Supplied material
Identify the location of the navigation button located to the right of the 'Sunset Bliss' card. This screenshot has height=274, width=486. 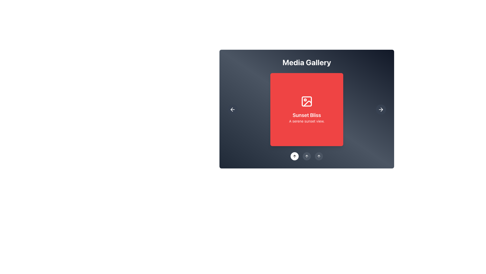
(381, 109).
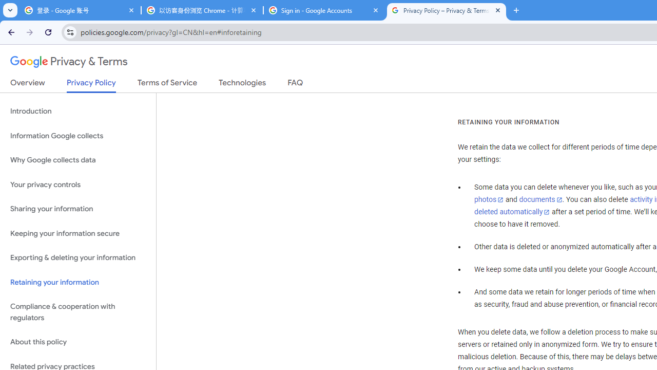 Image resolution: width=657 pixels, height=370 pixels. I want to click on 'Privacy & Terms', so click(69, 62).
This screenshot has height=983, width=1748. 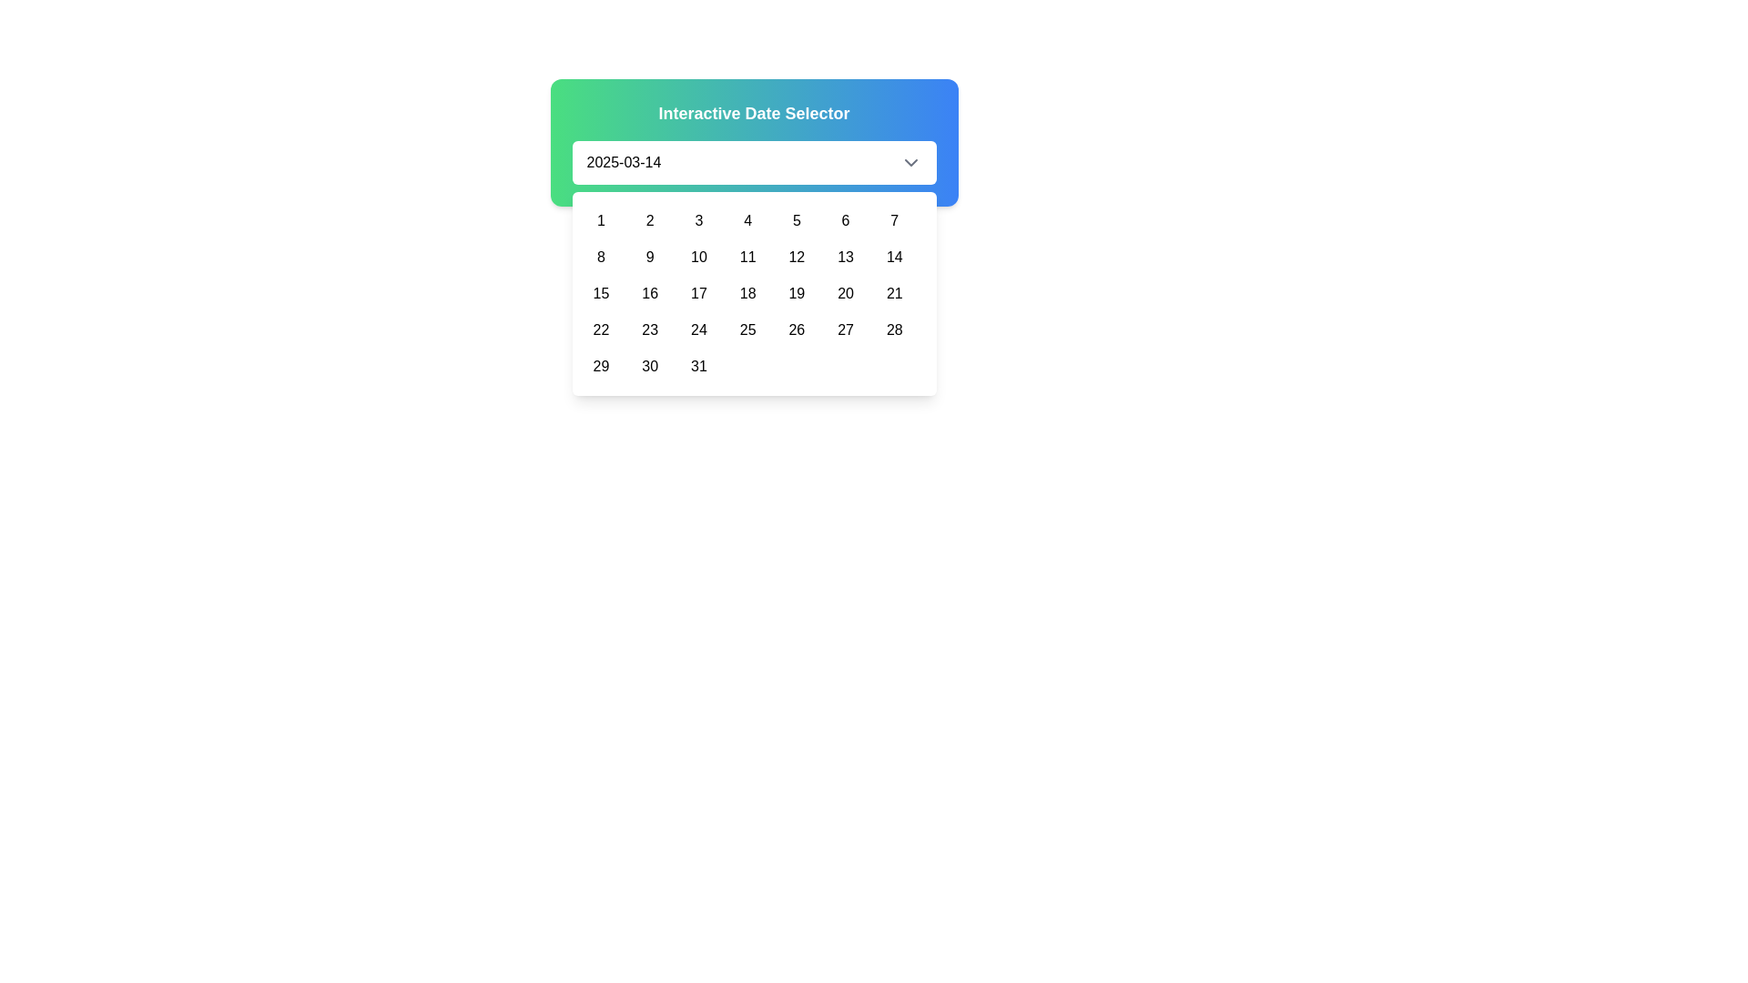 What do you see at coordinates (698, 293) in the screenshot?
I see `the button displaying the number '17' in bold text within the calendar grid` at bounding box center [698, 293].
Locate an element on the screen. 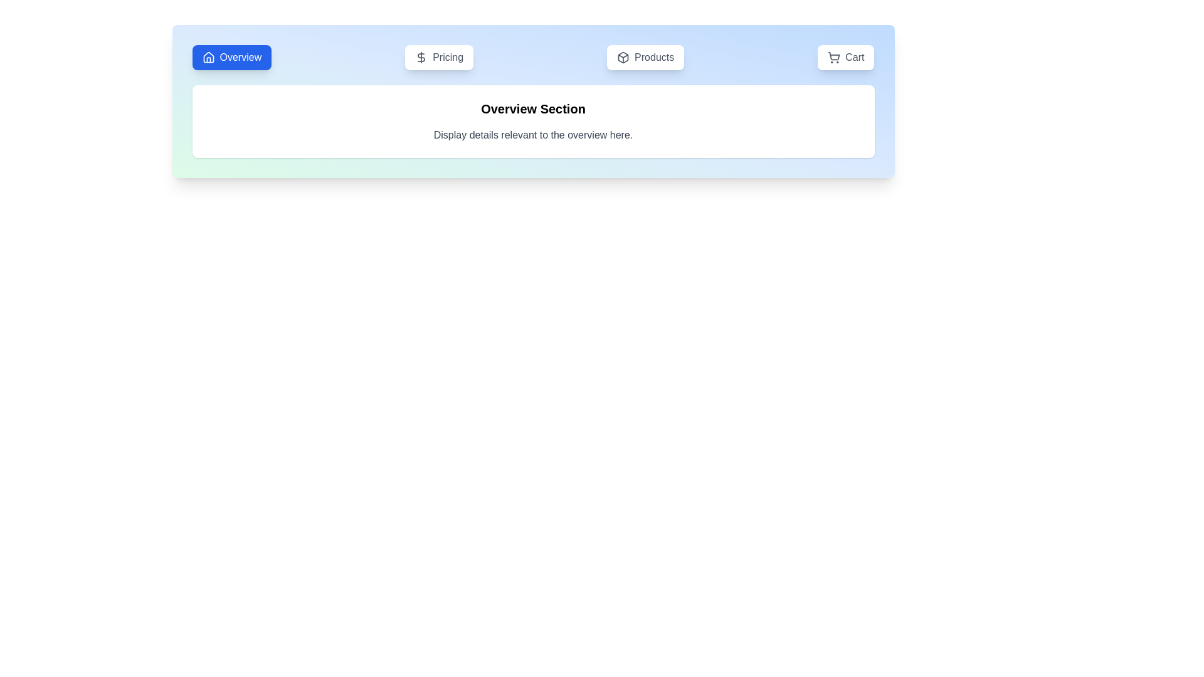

Stated goal
Please arrange the data as a Markdown table with columns Row and Text. Include everything from the start through the line containing "Image resolution: width=657", inclusive, number each line, skip blank lines, and leave out the pictures.

Expected answer
| Row | Text |
|---|---|
| 1 | Identify the location of the navigation button located to the right of the 'Sunset Bliss' card. This screenshot has height=274, width=486.  |
| 2 | (381, 109). |
| 3 |  Image resolution: width=657 pixels, height=370 pixels. I want to click on 'Privacy & Terms', so click(69, 62). |